Hello all, im looking for a newer car. I have been eyeing the 2000 Mercedes-Benz M-Class ML320, i have seen quite a few with what looks like an incredibly low price, Prices ranging from $8000 to $12000.
I absolutely love the look of this vehicle, but i have no idea how to go about looking for one used.
Before asking anything specific about this vehicle post what my main concern is first off.
Main concern, will i be able to keep up the maintenance on this vehicle given my current Earnings. I earn roughly 38000 a year and live alone, if i had to guess how much money will be on hand for normal wear and tear i would have to say approximately 2000 - 4000 a year.
Is it possible for me to keep up with that amount, i love this vehicle, but if keeping it in excellent running condition means i will likely be spending alot more i may have to reconsider.

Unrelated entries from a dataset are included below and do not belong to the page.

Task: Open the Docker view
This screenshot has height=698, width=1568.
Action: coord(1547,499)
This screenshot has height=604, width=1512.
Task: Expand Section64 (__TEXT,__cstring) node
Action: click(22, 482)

This is all for now as depending on the answer i may not need to bug you guys much more.
Thanks in advance, any and all advice will be greatly appreciated.
1) See if you can buy an extended service contract whether from the dealer
or online. If you buy it online, that won't kick in for 30 days and 1,000 miles.
2) My rule of thumb is for every 1,000 miles that you drive expect to spend
$ 100 for routine upkeep and repairs on this or any other moderate luxury/premium type vehicle. The service and upkeep on this should be cheaper than on the Porsche SUV.
3) If the one you're buying has Dunlop tires (which were standard on mine), buy
a new set of some other brand with a UTQG rating of over 500. The Dunlop tires
get only about 20,000 to 30,000 miles. You also must buy the exact same tire
for all 4 tires so you can't mix brands such as Goodyear with Michelin because
of the AWD. It has to be the same brand, the same tire.
4) Brakes seem to wear fast. Dealer recommends that rotors always be replaced.
An independent shop told me "mostly yes, but not always" on rotors. Brakes are not covered on extended service plans.
5) Oil changes: Fortunately, only every 10,500 miles. Simple oil change at MB
dealer is about $ 200, major oil change next 10.5K miles from MB dealer is about $400. Why so high? The MB dealer checks everything plus using Mobil1 synthetic for I think between 7 and 8 quarts. I got a quote from an independent dealer about 20% to 25% less, so I'll probably try the independent next time, since I'm out of regular warranty.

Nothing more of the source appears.